Kepentingan dimaksud bisa jadi untuk meraih maslahat tertentu atau untuk menghindari mudharat tertentu. Baik maslahat politik, kekuasaan, dukungan, atau yang semisalnya. Baik kemudharatan dari tekanan politik, ancaman kasus, dibuli dan diasingkan, atau yang semisalnya.
Bagi yang sudah fasih tabiat politik dalam demokrasi, tidak akan heran kenapa TGB memberi dukungan kepada Jokowi dengan menyebut jokowi tdk cukup menjabat 5 tahun. Apalagi, dukungan ini meluncur setelah sebelumnya santer TGB dikabarkan dikejar kasus. Barter politik itu biasa, menukar ayam agar tak kehilangan bebek itu umum.

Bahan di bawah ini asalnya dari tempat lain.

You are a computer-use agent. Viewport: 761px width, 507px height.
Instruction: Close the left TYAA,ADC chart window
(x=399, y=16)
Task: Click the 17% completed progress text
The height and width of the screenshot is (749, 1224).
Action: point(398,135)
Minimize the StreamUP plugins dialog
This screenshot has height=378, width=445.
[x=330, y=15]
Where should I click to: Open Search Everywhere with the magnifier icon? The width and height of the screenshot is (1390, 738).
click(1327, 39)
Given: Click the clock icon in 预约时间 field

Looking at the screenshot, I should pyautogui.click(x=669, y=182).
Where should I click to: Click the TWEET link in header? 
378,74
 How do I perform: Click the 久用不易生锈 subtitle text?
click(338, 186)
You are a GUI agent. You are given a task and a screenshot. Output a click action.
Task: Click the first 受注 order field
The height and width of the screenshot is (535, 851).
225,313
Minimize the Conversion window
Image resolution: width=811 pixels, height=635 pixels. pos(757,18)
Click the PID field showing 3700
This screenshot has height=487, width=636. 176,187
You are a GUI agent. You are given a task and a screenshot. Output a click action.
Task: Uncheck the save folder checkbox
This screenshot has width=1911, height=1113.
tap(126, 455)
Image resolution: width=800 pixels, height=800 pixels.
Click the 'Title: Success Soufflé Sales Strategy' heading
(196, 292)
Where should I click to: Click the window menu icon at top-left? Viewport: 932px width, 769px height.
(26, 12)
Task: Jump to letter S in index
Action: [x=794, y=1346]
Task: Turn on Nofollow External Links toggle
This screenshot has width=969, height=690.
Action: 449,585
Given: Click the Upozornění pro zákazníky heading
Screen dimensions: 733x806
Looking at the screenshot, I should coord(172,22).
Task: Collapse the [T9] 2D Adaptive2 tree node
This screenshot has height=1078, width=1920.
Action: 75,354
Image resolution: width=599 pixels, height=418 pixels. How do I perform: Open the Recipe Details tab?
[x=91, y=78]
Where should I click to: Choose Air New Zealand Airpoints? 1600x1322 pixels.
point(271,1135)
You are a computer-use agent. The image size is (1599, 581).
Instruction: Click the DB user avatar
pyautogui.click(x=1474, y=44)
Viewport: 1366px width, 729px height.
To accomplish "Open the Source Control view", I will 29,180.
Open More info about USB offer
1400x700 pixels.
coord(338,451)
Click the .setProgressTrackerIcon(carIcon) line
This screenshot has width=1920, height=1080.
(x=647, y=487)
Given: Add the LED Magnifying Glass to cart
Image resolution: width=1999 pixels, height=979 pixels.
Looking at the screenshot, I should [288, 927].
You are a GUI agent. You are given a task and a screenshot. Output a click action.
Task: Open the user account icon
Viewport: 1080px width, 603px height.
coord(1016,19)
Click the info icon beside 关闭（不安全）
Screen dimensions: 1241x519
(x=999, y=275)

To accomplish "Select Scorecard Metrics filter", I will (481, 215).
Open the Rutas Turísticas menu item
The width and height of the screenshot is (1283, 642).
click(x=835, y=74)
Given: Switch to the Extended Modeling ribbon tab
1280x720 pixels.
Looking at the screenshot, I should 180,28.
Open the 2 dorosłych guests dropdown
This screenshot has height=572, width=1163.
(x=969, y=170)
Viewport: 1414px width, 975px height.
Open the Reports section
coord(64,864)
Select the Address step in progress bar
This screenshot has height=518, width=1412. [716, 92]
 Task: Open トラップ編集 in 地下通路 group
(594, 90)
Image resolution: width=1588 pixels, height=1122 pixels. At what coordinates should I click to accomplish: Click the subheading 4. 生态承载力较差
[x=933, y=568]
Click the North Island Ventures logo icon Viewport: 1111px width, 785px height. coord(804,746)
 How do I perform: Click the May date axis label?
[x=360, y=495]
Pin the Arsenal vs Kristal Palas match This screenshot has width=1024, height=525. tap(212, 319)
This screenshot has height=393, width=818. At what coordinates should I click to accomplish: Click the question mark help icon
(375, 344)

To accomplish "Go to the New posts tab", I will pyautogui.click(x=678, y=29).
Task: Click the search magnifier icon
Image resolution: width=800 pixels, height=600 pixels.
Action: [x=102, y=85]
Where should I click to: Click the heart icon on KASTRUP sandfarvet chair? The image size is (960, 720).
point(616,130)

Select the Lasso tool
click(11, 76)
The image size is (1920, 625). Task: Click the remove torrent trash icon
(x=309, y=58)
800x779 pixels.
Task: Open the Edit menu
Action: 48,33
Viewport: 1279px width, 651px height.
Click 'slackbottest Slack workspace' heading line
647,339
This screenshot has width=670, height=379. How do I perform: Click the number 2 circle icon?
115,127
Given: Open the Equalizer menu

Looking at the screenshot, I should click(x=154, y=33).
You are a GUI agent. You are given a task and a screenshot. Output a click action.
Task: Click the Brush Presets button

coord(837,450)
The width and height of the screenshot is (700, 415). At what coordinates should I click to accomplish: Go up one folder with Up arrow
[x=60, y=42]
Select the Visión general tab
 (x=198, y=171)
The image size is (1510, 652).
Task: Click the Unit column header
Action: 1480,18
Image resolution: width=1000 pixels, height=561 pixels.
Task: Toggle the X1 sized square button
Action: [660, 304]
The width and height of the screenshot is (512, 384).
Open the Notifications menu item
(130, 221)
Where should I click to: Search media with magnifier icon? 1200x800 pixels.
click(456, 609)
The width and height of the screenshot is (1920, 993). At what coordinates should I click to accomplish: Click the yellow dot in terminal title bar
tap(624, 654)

Yang kasihan itu para Fans Pentaklid Buta. Yang sibuk dukung ini itu untuk tahun ini tahun itu. Yang cekak pandangan dan pendek akal memahami demokrasi dan kepemimpinan. Yang melihat pemimpin sekedar beragama Islam, atau bahkan cukup hafal Qur'an, tetapi tidak mendalami sistem kepemimpinan apa yang diterapkan.
Dalam demokrasi itu yang berdaulat Sekulerisme, pragmatisme, bukan syariat Islam. Sia-sia saja Anda berjibaku mendukung penguasa Islam jika tidak menerapkan sistem Islam. Coba baca baik-baik kesimpulan dibawah ini, perhatikan tiap hurufnya :
Pertama, betapapun pemimpin terpilih itu Islam, rajin sholat, puasa sunnah, baca Qur'an, tetapi jika tidak menerapkan syariat Islam dalam mengatur negara, tetap konsisten menerapkan sekulerisme demokrasi, maka pemimpin model ini tetap dihukumi pemimpin zalim. Sebab, Allah SWT telah menetapkan barang siapa menerapkan hukum selain hukum Allah maka mereka terkategori zalim.
Kedua, betapapun pemimpin Islam dalam sistem sekuler ini memberi maslahat tetapi mudharatnya jauh lebih besar. Sebab, secuil kemaslahatan dunia yang dihasilkan pemimpin dalam sistem sekuler, itu tidak ada nilainya dibanding terlantarnya hukum Allah SWT.
Ketiga, bahaya pemimpin Islam dalam sistem sekuler justru meneguhkan kekuasaan sekuler, sistem mendapat legitimasi karena ditopang tokoh Islam. Alhasil, alih-alih menerapkan sistem Islam, pemimpin model ini justru akan melanggengkan sekulerisme demokrasi.
Keempat, pemimpin Islam dalam sistem sekuler akan menimbulkan berbagai kekecewaan, karena banyaknya pemimpin tidak konsisten, pragmatis. Hal ini, akan berbahaya bagi umat terhadap dua hal. Pertama, akan menjauhkan umat dari hakekat politik yang sebenarnya. Kedua, akan memberikan pembenaran pada perilaku politik pragmatis, munafik, culas, Isuk dele sore tempe.
Kelima, model penerapan Islam dalam bingkai sekulerisme demokrasi justru akan menjauhkan umat pada gambaran utuh penerapan Islam secara kaffah. Kanalisasi ini, juga akan menghambat arus kebangkitan Islam politik yang hakiki, yakni dengan tegaknya sistem Khilafah Ar Rasyidah yang kedua.
Kiranya, tulisan ini semoga bisa menggugah siapapun generasi umat, yang tersesat di belantara politik demokrasi. Semoga, putra terbaik umat segera sadar dan kembali ke pangkuan Islam, seraya mencampakkan sistem busuk demokrasi. [].